(Extract)
Step-by-step instructions on how to tie two realistic, simple patterns that fool trout looking for a protein-packed meal.
[by Baron Zahuranec]
SOMETIMES THE SIMPLEST, MOST PRODUCTIVE FLIES are not the first ones out of our fly box. As fly anglers, we’re typically looking to solve some great fishing quandary or match the hatch, which is a shame because that means we’re likely overlooking one of the most abundant meals in the water. Quite simply, eggs and worms are the ‘bacon and eggs’ of a trout’s diet, especially when fish are looking for high-protein meals.
What’s even better is egg and worm flies are simple, quick ties. They don’t require the nimble fingers or delicate precision of a well-hackled size 18 blue-winged olive parachute pattern, and the materials don’t cost an arm and a leg.
Two flies I’ve created for just such occasions are the Wonder Worm and Egg Salad. These two fly-box mainstays represent food sources trout encounter more often than most anglers think.
(End Extract)
(Information)
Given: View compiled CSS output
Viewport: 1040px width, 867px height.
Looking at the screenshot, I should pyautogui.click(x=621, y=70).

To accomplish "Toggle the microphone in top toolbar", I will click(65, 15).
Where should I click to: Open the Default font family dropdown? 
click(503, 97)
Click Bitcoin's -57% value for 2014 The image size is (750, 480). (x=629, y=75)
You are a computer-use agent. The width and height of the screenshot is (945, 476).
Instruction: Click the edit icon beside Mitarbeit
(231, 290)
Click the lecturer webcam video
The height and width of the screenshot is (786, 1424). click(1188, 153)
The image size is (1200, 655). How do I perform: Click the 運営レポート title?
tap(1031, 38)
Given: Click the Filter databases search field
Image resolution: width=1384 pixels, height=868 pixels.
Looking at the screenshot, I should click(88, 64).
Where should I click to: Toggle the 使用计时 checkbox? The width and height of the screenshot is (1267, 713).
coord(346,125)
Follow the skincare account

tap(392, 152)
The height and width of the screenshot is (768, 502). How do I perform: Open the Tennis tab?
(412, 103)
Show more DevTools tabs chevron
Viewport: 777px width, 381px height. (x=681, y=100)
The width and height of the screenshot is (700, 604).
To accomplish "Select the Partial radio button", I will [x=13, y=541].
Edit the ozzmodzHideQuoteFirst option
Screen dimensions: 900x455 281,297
(End Information)
* Questions to answer
A) Translate this sentence from the article on egg and worm flies into Spanish: "These two fly-box mainstays represent food sources trout encounter more often than most anglers think."
B) Answer these questions using the article on egg and worm flies:
(i) Whose name is given in the byline?
(ii) What hook size is given for the blue-winged olive parachute pattern?
(iii) What are the names of the two flies the author created?
C) Retype the article on egg and worm flies from "What’s even better" up to and including "most anglers think.".

* Responses to the exercise
A) Estos dos fijos de la caja de moscas representan fuentes de alimento con las que las truchas se encuentran más a menudo de lo que piensa la mayoría de los pescadores.

B)
(i) Baron Zahuranec
(ii) Size 18
(iii) The Wonder Worm and the Egg Salad

C)
What’s even better is egg and worm flies are simple, quick ties. They don’t require the nimble fingers or delicate precision of a well-hackled size 18 blue-winged olive parachute pattern, and the materials don’t cost an arm and a leg.
Two flies I’ve created for just such occasions are the Wonder Worm and Egg Salad. These two fly-box mainstays represent food sources trout encounter more often than most anglers think.